WHAT NEEDS TO BE DONE:
Please copy exactly the lines from the one containing "The image size is (448, 427)." to the end of the entries, both included, and nothing else. Omit every picture.

RAW DATA:
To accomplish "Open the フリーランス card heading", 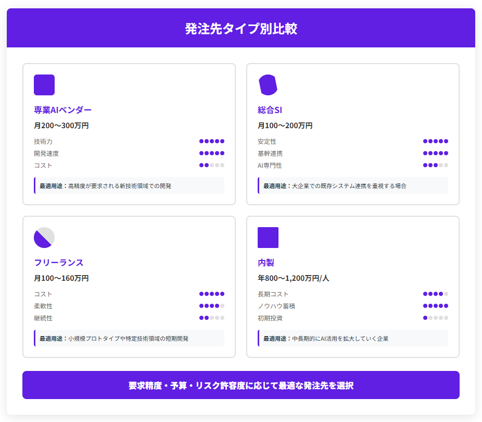I will 58,263.
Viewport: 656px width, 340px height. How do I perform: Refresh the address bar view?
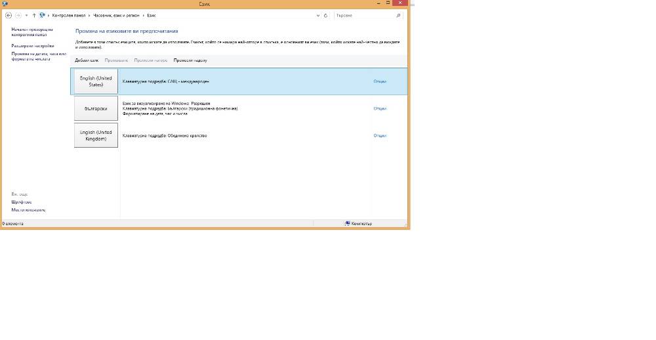tap(325, 16)
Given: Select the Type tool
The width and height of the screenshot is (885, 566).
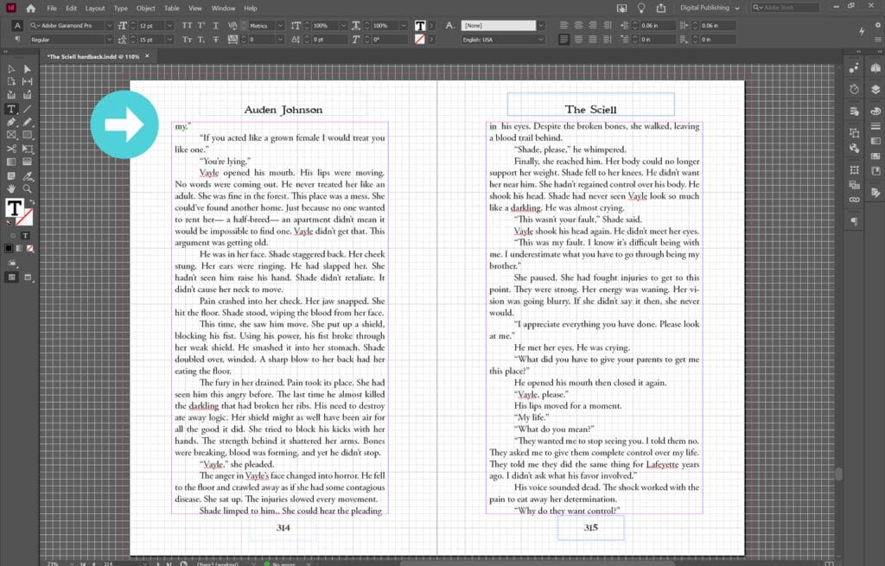Looking at the screenshot, I should pyautogui.click(x=11, y=109).
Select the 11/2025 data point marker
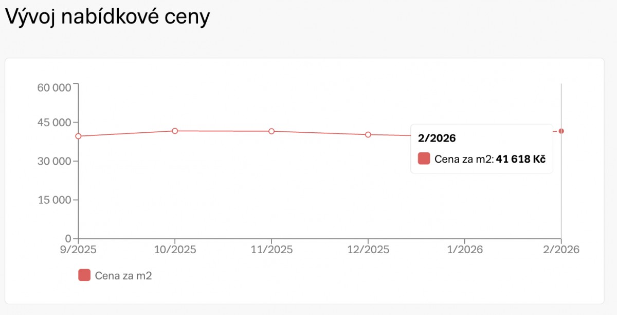 (x=271, y=131)

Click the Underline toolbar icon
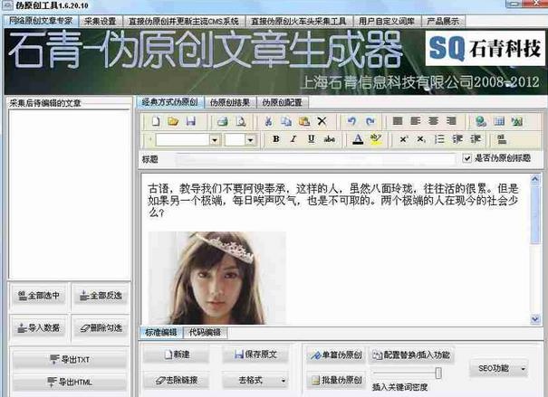312,139
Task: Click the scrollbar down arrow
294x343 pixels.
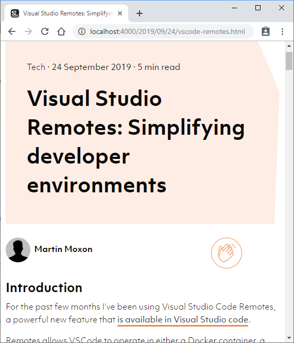Action: [289, 338]
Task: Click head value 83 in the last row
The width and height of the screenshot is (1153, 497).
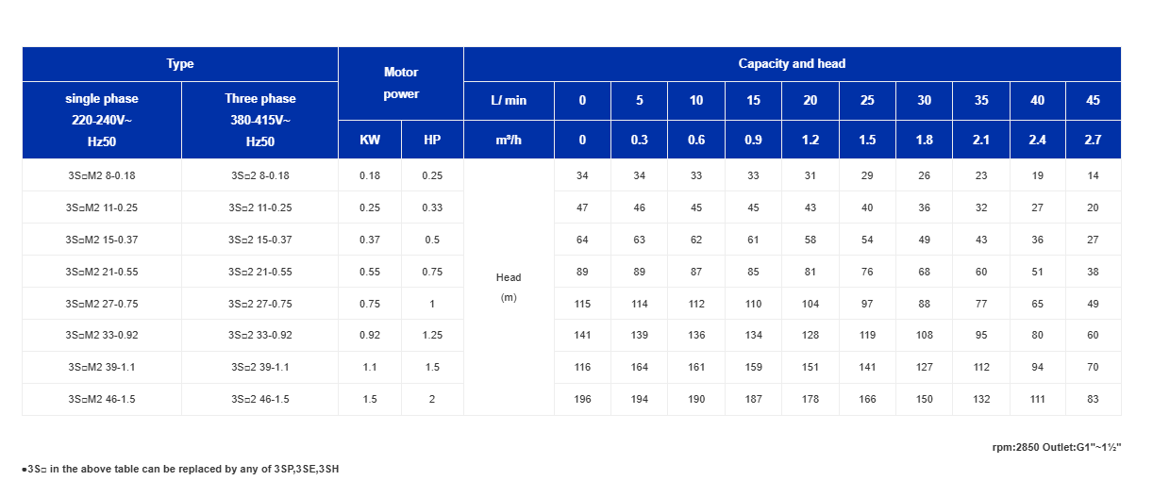Action: click(1093, 400)
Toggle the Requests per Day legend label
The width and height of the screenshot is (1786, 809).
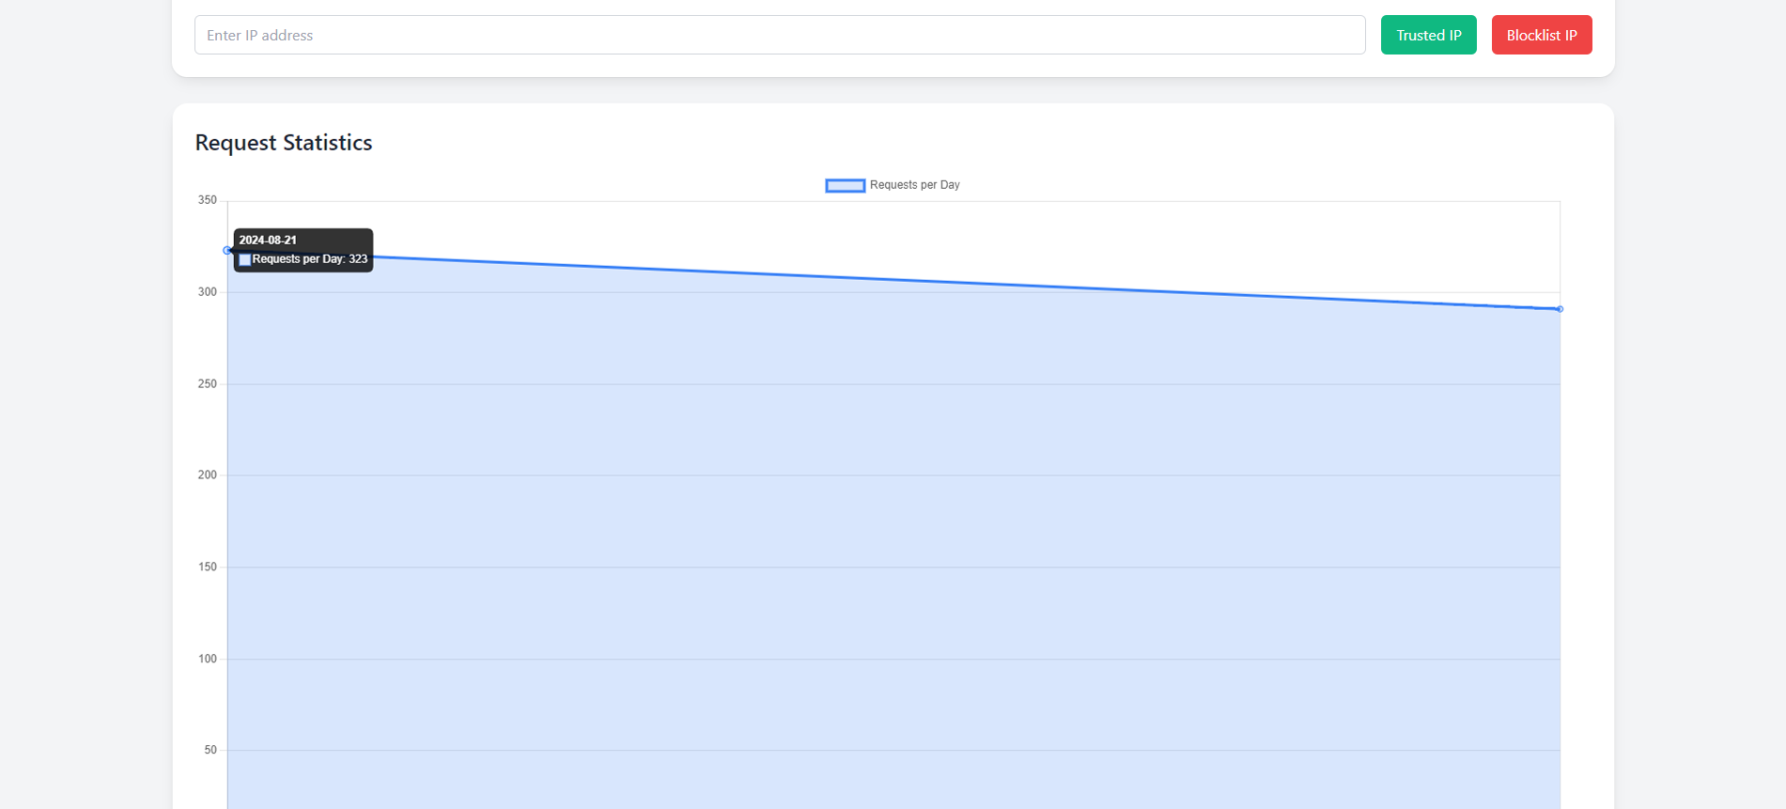click(x=914, y=185)
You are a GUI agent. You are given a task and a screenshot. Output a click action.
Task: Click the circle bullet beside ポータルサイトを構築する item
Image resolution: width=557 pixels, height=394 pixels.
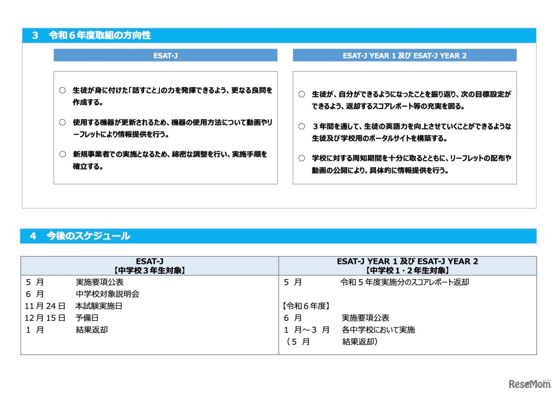click(x=301, y=127)
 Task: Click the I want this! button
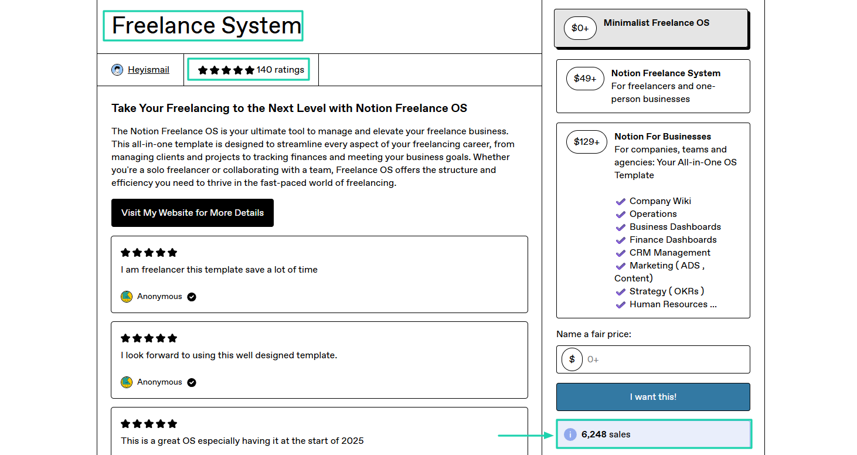click(653, 397)
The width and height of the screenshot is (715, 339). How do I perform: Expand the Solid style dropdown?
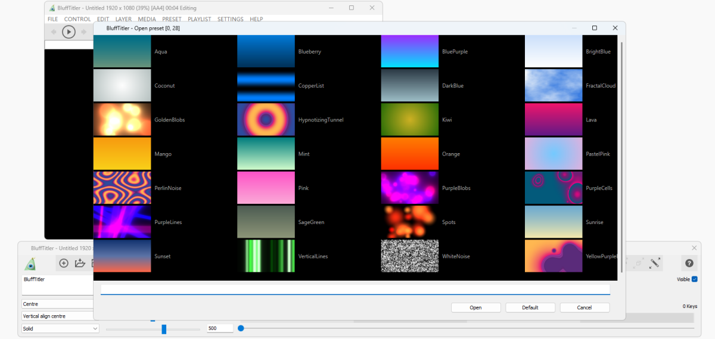pyautogui.click(x=60, y=328)
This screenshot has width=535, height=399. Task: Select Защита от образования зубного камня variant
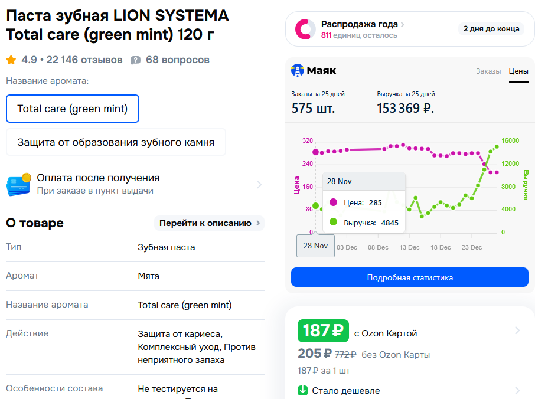point(116,142)
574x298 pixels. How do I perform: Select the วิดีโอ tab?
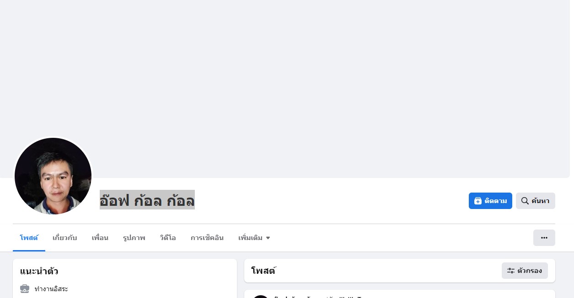168,238
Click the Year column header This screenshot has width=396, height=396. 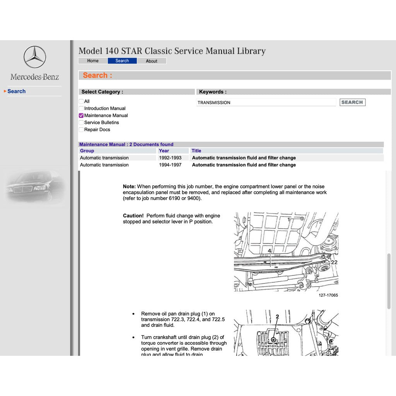tap(164, 150)
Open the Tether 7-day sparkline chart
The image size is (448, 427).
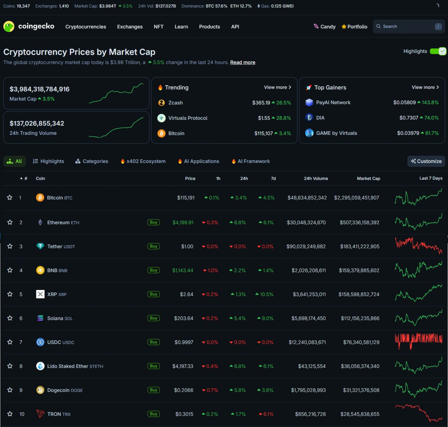[x=418, y=246]
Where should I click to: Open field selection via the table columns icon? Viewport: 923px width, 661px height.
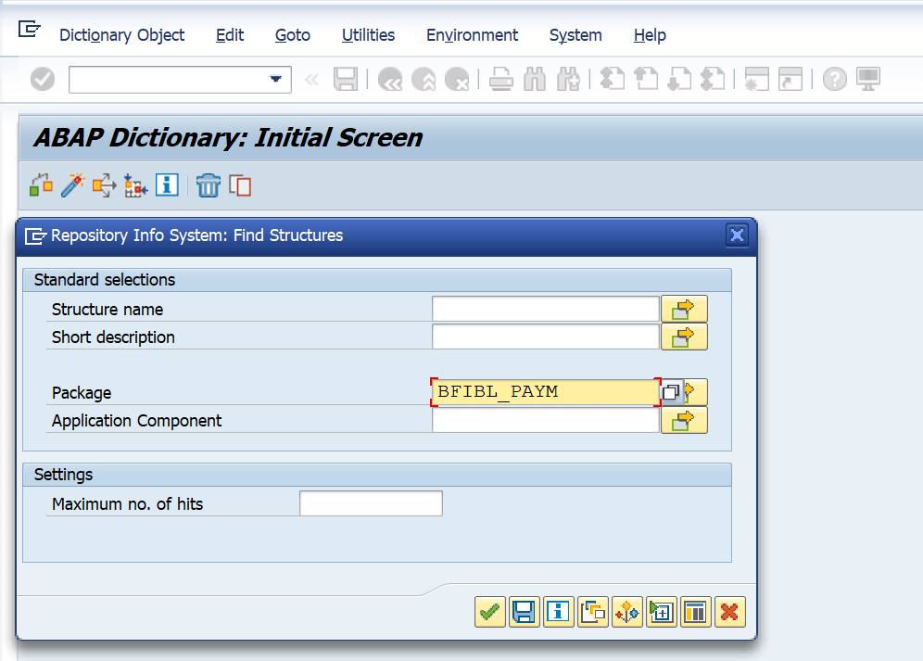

SOLUTION FOR THIS PROBLEM:
The image size is (448, 427).
[x=418, y=246]
Where should I click to: Open field selection via the table columns icon? Viewport: 923px width, 661px height.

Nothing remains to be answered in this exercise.